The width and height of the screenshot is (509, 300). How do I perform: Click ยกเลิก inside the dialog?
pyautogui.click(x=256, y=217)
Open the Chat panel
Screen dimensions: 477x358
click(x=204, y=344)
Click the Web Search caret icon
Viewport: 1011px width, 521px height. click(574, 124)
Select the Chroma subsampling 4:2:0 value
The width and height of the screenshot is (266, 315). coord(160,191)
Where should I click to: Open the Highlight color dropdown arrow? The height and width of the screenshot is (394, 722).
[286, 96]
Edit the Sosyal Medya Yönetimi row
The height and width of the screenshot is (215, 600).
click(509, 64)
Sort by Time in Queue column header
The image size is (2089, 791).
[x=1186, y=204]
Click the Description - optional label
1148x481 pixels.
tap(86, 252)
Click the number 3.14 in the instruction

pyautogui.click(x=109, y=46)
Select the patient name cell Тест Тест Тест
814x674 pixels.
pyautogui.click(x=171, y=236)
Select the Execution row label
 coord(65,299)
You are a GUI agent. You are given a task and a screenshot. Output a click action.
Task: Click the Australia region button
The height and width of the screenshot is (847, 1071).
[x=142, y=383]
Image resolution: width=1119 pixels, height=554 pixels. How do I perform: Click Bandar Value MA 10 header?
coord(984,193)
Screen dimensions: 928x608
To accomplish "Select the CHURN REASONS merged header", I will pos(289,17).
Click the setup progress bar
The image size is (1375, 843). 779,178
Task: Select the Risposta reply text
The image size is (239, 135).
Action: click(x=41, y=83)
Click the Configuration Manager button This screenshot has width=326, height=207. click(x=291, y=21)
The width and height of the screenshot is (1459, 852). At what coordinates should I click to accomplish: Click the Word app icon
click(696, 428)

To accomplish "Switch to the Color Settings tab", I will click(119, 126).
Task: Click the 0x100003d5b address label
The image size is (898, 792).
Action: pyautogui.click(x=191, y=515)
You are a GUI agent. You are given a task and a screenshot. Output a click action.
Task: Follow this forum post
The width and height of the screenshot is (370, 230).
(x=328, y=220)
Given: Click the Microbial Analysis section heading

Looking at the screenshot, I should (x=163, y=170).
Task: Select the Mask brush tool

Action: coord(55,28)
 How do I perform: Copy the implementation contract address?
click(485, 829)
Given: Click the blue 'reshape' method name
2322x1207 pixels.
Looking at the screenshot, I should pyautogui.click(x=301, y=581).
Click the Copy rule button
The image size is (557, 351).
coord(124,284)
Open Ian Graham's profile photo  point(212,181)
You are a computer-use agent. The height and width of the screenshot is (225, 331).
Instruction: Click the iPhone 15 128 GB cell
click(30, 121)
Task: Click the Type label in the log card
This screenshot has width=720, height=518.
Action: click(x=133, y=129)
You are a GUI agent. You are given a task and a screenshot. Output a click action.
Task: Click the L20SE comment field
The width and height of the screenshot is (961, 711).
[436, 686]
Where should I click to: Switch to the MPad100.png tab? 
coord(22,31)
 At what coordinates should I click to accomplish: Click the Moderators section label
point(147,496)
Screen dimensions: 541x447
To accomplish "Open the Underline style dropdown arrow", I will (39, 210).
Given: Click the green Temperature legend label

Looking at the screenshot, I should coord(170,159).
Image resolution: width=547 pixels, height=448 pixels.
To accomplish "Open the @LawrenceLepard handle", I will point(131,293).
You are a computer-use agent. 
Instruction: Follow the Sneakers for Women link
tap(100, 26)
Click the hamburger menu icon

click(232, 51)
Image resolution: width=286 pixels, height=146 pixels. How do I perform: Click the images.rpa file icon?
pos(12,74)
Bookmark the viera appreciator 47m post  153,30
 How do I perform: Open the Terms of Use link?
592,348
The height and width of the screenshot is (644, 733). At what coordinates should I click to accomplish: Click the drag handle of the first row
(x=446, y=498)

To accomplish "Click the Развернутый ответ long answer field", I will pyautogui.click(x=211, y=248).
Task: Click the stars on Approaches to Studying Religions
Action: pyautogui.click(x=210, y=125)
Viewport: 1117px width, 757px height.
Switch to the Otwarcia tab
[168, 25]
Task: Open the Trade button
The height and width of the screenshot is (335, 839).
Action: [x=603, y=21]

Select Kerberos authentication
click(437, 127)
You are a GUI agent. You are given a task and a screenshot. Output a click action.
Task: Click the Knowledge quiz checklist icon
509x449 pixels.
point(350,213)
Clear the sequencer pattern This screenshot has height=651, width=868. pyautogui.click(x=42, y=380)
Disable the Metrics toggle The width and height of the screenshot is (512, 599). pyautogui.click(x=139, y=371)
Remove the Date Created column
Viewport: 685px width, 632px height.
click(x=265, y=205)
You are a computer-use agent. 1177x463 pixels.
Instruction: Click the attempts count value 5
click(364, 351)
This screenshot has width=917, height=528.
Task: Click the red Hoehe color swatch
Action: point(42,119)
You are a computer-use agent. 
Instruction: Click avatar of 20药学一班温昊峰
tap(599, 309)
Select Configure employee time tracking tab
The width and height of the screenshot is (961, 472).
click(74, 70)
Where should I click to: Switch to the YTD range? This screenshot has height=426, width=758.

* * * * * * *

Go through the listing and write out each line exactly.

The width and height of the screenshot is (509, 300). How do I perform: Click ยกเลิก inside the dialog?
pyautogui.click(x=256, y=217)
Open the Chat panel
Screen dimensions: 477x358
click(x=204, y=344)
Click the Web Search caret icon
Viewport: 1011px width, 521px height. click(574, 124)
Select the Chroma subsampling 4:2:0 value
The width and height of the screenshot is (266, 315). coord(160,191)
Where should I click to: Open the Highlight color dropdown arrow? The height and width of the screenshot is (394, 722).
[286, 96]
Edit the Sosyal Medya Yönetimi row
The height and width of the screenshot is (215, 600).
click(509, 64)
Sort by Time in Queue column header
The image size is (2089, 791).
[x=1186, y=204]
Click the Description - optional label
1148x481 pixels.
tap(86, 252)
Click the number 3.14 in the instruction

pyautogui.click(x=109, y=46)
Select the patient name cell Тест Тест Тест
814x674 pixels.
pyautogui.click(x=171, y=236)
Select the Execution row label
 coord(65,299)
You are a GUI agent. You are given a task and a screenshot. Output a click action.
Task: Click the Australia region button
The height and width of the screenshot is (847, 1071).
[x=142, y=383]
Image resolution: width=1119 pixels, height=554 pixels. How do I perform: Click Bandar Value MA 10 header?
coord(984,193)
Screen dimensions: 928x608
To accomplish "Select the CHURN REASONS merged header", I will pos(289,17).
Click the setup progress bar
The image size is (1375, 843). 779,178
Task: Select the Risposta reply text
The image size is (239, 135).
Action: click(x=41, y=83)
Click the Configuration Manager button This screenshot has width=326, height=207. click(x=291, y=21)
The width and height of the screenshot is (1459, 852). At what coordinates should I click to accomplish: Click the Word app icon
click(696, 428)

To accomplish "Switch to the Color Settings tab", I will click(119, 126).
Task: Click the 0x100003d5b address label
The image size is (898, 792).
Action: pyautogui.click(x=191, y=515)
You are a GUI agent. You are given a task and a screenshot. Output a click action.
Task: Follow this forum post
The width and height of the screenshot is (370, 230).
(x=328, y=220)
Given: Click the Microbial Analysis section heading

Looking at the screenshot, I should (x=163, y=170).
Task: Select the Mask brush tool

Action: coord(55,28)
 How do I perform: Copy the implementation contract address?
click(485, 829)
Given: Click the blue 'reshape' method name
2322x1207 pixels.
Looking at the screenshot, I should pyautogui.click(x=301, y=581).
Click the Copy rule button
The image size is (557, 351).
coord(124,284)
Open Ian Graham's profile photo  point(212,181)
You are a computer-use agent. The height and width of the screenshot is (225, 331).
Instruction: Click the iPhone 15 128 GB cell
click(30, 121)
Task: Click the Type label in the log card
This screenshot has width=720, height=518.
Action: click(x=133, y=129)
You are a GUI agent. You are given a task and a screenshot. Output a click action.
Task: Click the L20SE comment field
The width and height of the screenshot is (961, 711).
[436, 686]
Where should I click to: Switch to the MPad100.png tab? 
coord(22,31)
 At what coordinates should I click to accomplish: Click the Moderators section label
point(147,496)
Screen dimensions: 541x447
To accomplish "Open the Underline style dropdown arrow", I will (39, 210).
Given: Click the green Temperature legend label

Looking at the screenshot, I should coord(170,159).
Image resolution: width=547 pixels, height=448 pixels.
To accomplish "Open the @LawrenceLepard handle", I will point(131,293).
You are a computer-use agent. 
Instruction: Follow the Sneakers for Women link
tap(100, 26)
Click the hamburger menu icon

click(232, 51)
Image resolution: width=286 pixels, height=146 pixels. How do I perform: Click the images.rpa file icon?
pos(12,74)
Bookmark the viera appreciator 47m post  153,30
 How do I perform: Open the Terms of Use link?
592,348
The height and width of the screenshot is (644, 733). At what coordinates should I click to accomplish: Click the drag handle of the first row
(x=446, y=498)

To accomplish "Click the Развернутый ответ long answer field", I will pyautogui.click(x=211, y=248).
Task: Click the stars on Approaches to Studying Religions
Action: pyautogui.click(x=210, y=125)
Viewport: 1117px width, 757px height.
Switch to the Otwarcia tab
[168, 25]
Task: Open the Trade button
The height and width of the screenshot is (335, 839).
Action: [x=603, y=21]

Select Kerberos authentication
click(437, 127)
You are a GUI agent. You are given a task and a screenshot. Output a click action.
Task: Click the Knowledge quiz checklist icon
509x449 pixels.
point(350,213)
Clear the sequencer pattern This screenshot has height=651, width=868. pyautogui.click(x=42, y=380)
Disable the Metrics toggle The width and height of the screenshot is (512, 599). pyautogui.click(x=139, y=371)
Remove the Date Created column
Viewport: 685px width, 632px height.
click(x=265, y=205)
You are a computer-use agent. 1177x463 pixels.
Instruction: Click the attempts count value 5
click(364, 351)
This screenshot has width=917, height=528.
Task: Click the red Hoehe color swatch
Action: point(42,119)
You are a computer-use agent. 
Instruction: Click avatar of 20药学一班温昊峰
tap(599, 309)
Select Configure employee time tracking tab
The width and height of the screenshot is (961, 472).
click(74, 70)
Where should I click to: Switch to the YTD range? This screenshot has height=426, width=758.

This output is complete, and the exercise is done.